Oxyria digyna Hill is a widespread arctic–alpine perennial herb (Fig. 1) that occurs in tundra habitats over much of the northern hemisphere (Fig. 2), including nearly all of arctic North America and Eurasia and mountain ranges of southern Russia, the Himalayan region, southern Europe, and western North America (Hultén 1971). Its fossil record extends back to the late Tertiary, with macrofossils dated at ∼3 million years reported from arctic Canada (Ellesmere, Meighen, and Prince Patrick Islands, Beaufort Formation; Mathews and Ovenden 1990). It grows in a variety of mesic tundra environments, including scree with little or no soil development. The flowers of Oxyria digyna are inconspicuous and wind-pollinated. The winged seeds are dispersed moderately well by wind (Tackenberg and Stöcklin 2008) and the species establishes effectively on glacial forelands (Whittaker 1993; Stöcklin and Bäumler 1996). Arctic and alpine populations show ecotypic differences in flower and rhizome production and in growth responses to temperature and day length (Mooney and Billings 1961; Heide 2005). Oxyria digyna is taxonomically distinct, with no closely related taxa, and is generally treated as a single well-defined species. Oxyria digyna is largely diploid (2n= 14), with a few hexaploids (2n= 42) reported from Russia (Fedorov 1974; Goldblatt and Johnson 1979–2010).

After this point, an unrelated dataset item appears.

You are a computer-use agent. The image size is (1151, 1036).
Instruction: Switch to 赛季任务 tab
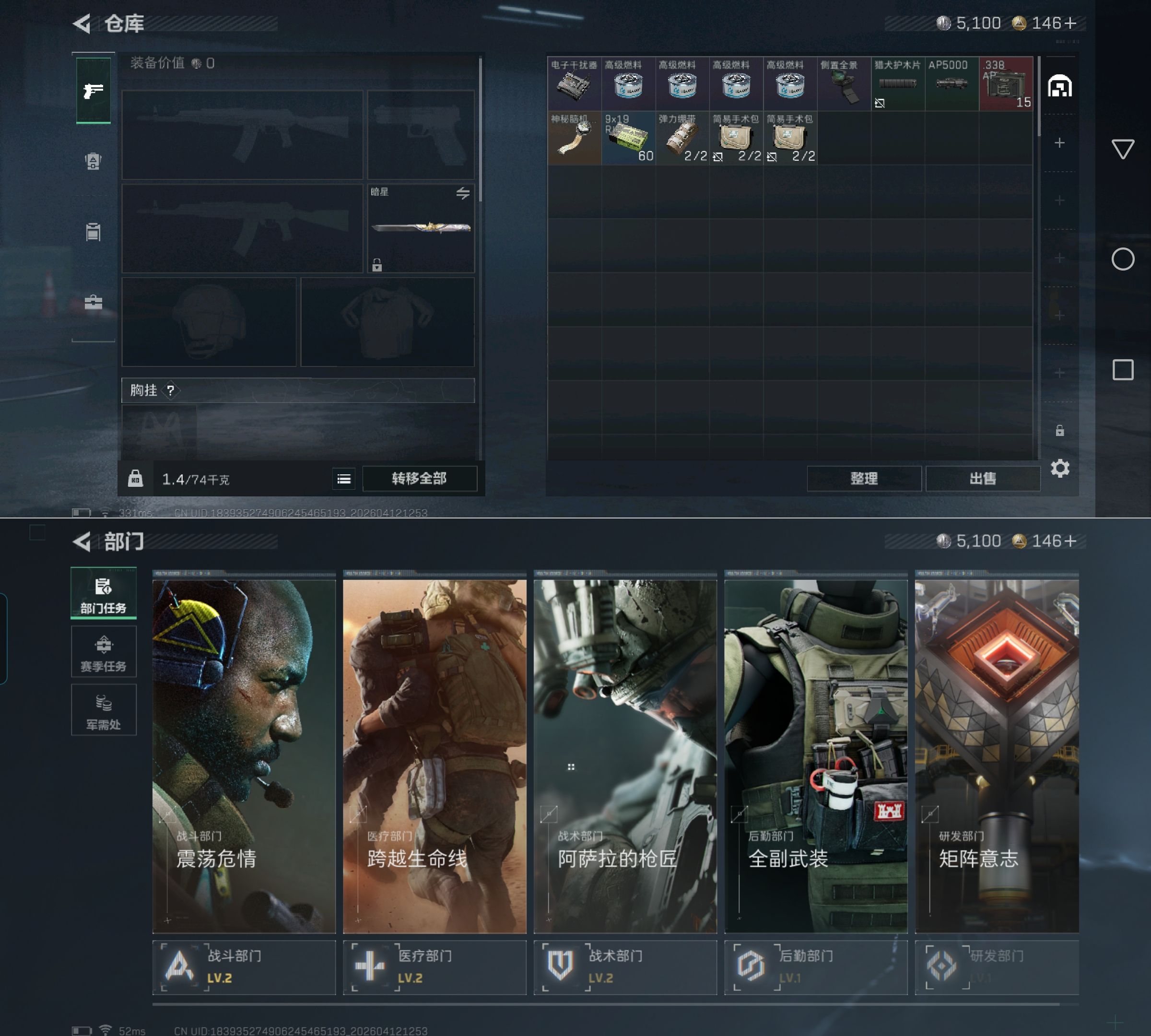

The history of the tundra floras of the northern hemisphere has been much more extensively investigated in Europe than in North America. In particular, phylogeographic studies of arctic–alpine plants with a focus on western North America are still relatively few (Jorgensen et al. 2003; Bain and Golden 2005), and the contributions of refugia hypothesized for this region (especially cryptic refugia) are not well understood. In a previous study (Marr et al. 2008), we used restriction fragment analysis to identify patterns of genetic diversity in western North American populations of Oxyria digyna in relation to recent glacial history and the locations of refugia. Here we used cpDNA sequence data to reconstruct the broader northern hemisphere phylogeographic history of Oxyria digyna, taking advantage of the much greater power of sequence data to resolve phylogenetic relationships among intraspecific lineages and reveal their early history. We used a combination of analytic approaches together with increased haplotype resolution and greater sampling around the northern hemisphere to address the following questions: (1) what is the geographic structure of genetic variation in Oxyria digyna and how does it compare with other arctic species? (2) How did the species and its major lineages diversify over time and disperse into their present geographic range? (3) What was the contribution of different refugia to the persistence of different lineages in western North America during the LGM?